MATERIALS PROVIDED:
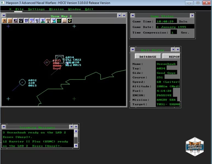Screen dimensions: 212x164
Task: Click Incoming Messages down-arrow title button
Action: pyautogui.click(x=71, y=127)
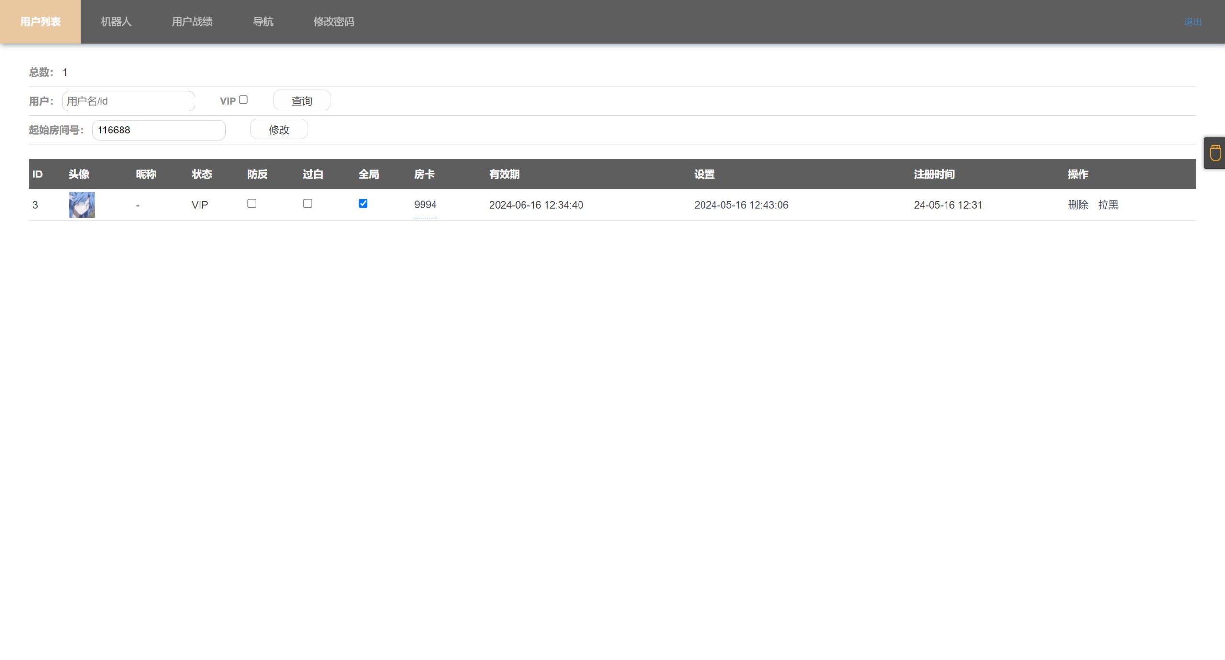Click the floating side widget icon

pos(1215,153)
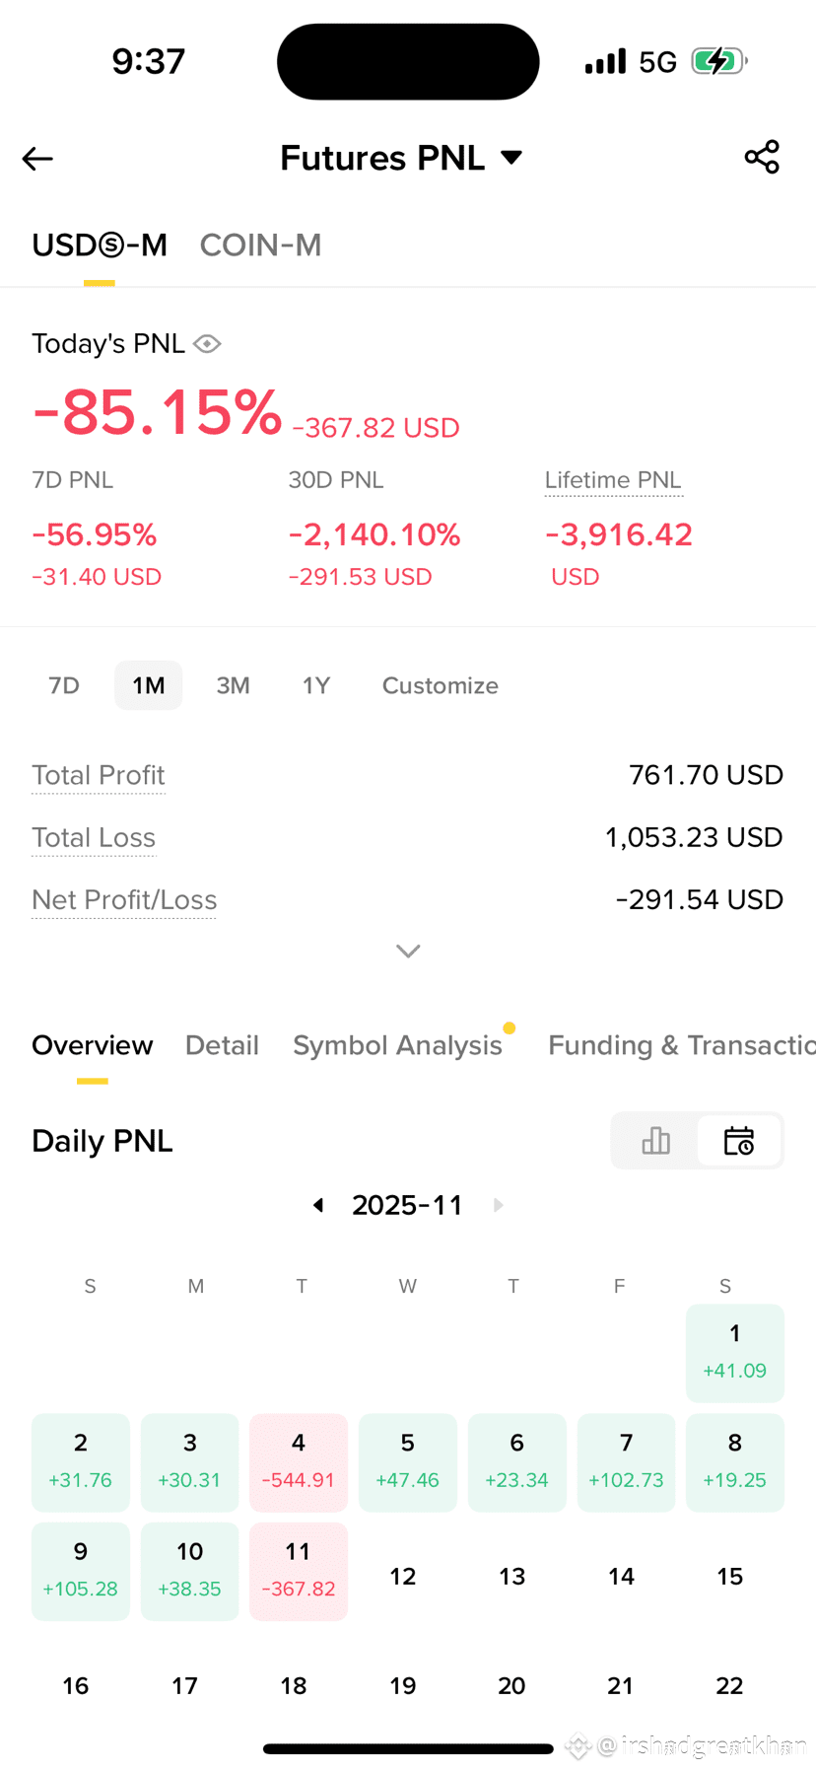Tap the back arrow icon
The image size is (816, 1771).
pyautogui.click(x=37, y=158)
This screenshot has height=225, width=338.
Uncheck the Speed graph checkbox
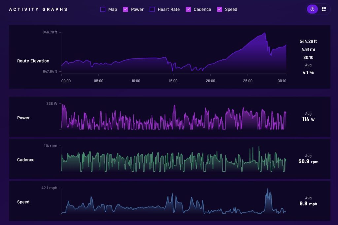[220, 10]
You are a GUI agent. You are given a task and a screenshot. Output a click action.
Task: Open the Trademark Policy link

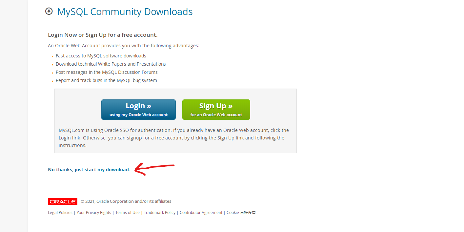(160, 213)
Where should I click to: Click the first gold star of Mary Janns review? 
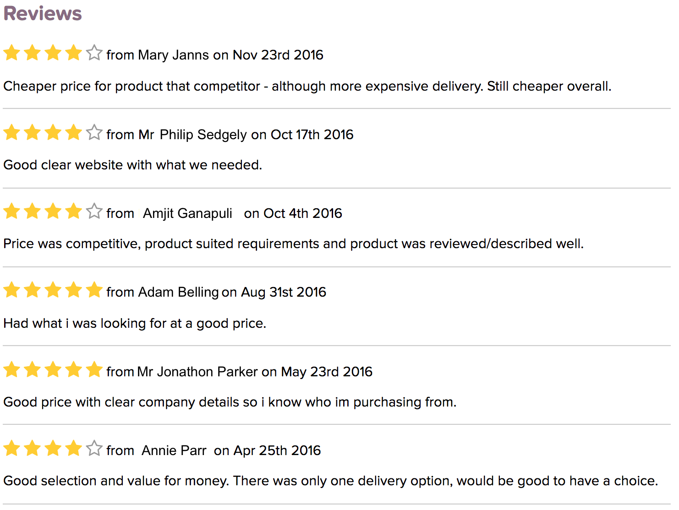(x=12, y=53)
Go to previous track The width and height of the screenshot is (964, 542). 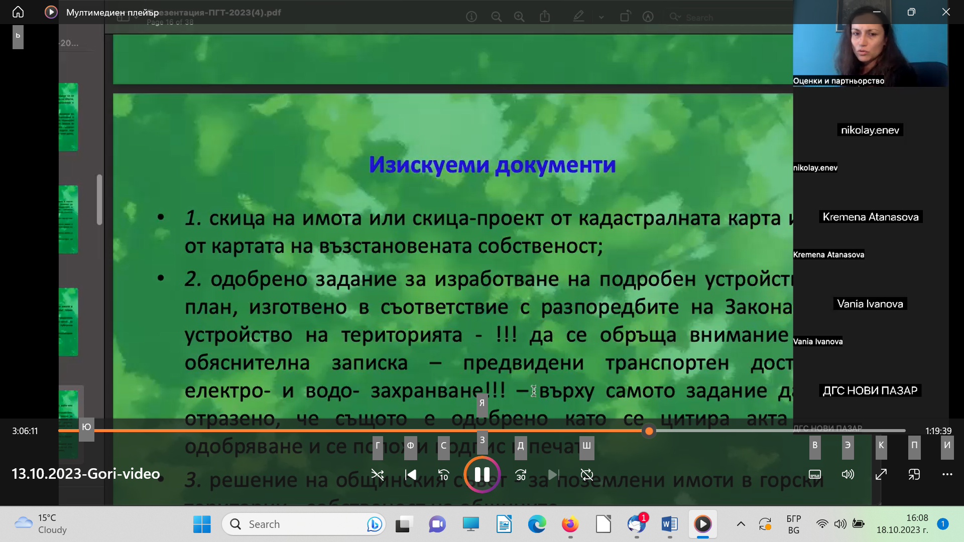click(411, 474)
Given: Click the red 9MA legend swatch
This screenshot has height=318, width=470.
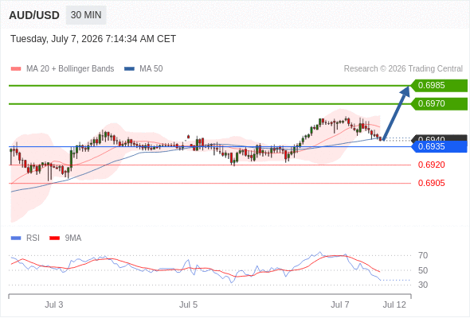Looking at the screenshot, I should pos(54,239).
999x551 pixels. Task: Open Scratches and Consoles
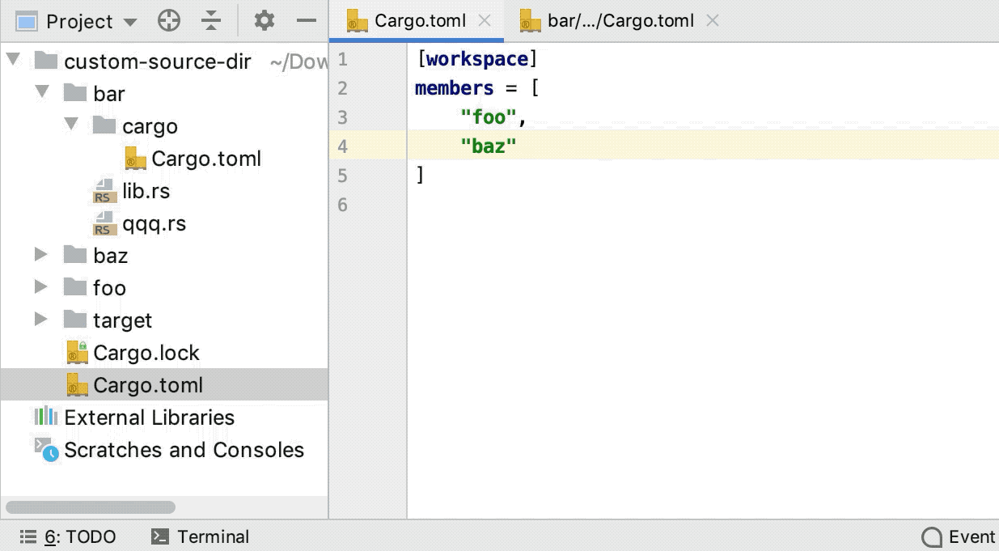click(183, 450)
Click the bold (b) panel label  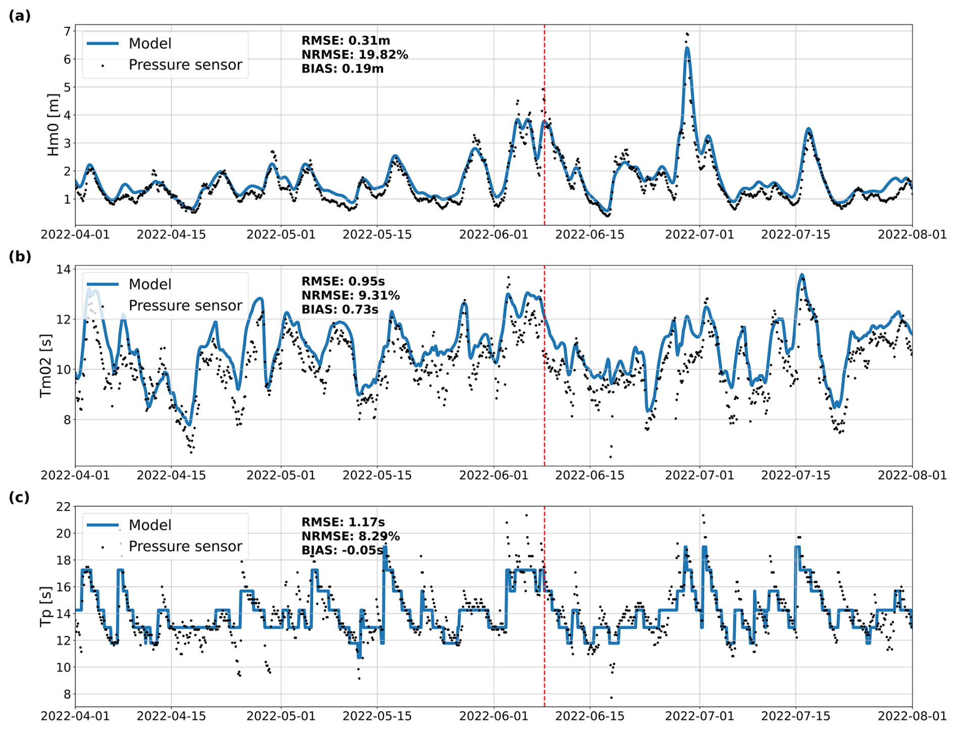(20, 256)
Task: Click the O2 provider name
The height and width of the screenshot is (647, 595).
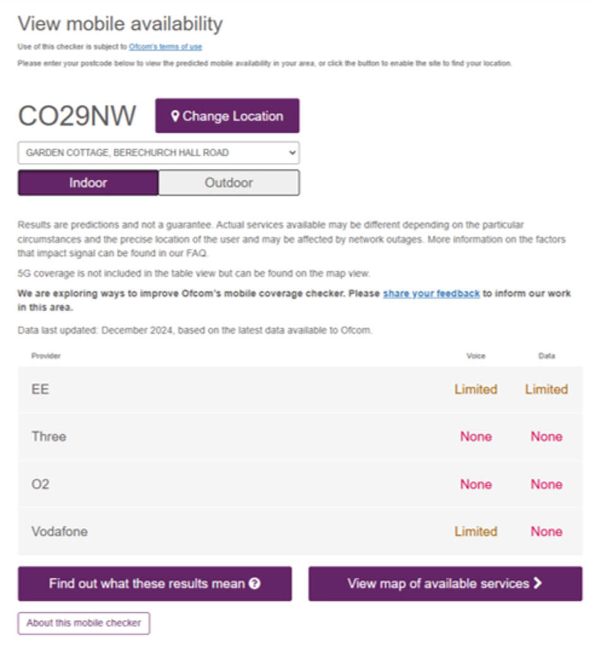Action: pos(40,484)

WHAT IS EXPECTED:
Return the lines from the one with "Task: Click the O2 provider name" through the end of the lines above, word for word, leaving out the pictures.

WORKED SOLUTION:
Task: Click the O2 provider name
The height and width of the screenshot is (647, 595).
Action: pos(40,484)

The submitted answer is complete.